** EXERCISE INSTRUCTIONS **
Pull out every line in the records below that contains the string "screenshot", and copy each one unchanged.

--- begin GIVEN INFORMATION ---

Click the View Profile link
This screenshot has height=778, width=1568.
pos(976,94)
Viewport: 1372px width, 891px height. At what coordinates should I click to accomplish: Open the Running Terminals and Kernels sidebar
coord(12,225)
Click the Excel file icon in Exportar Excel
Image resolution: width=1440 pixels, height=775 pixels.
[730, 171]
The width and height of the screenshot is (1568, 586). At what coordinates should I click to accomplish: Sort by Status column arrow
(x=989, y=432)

--- end GIVEN INFORMATION ---

** THE REPLY **
This screenshot has height=778, width=1568.
The width and height of the screenshot is (1568, 586). At what coordinates should I click to accomplish: Sort by Status column arrow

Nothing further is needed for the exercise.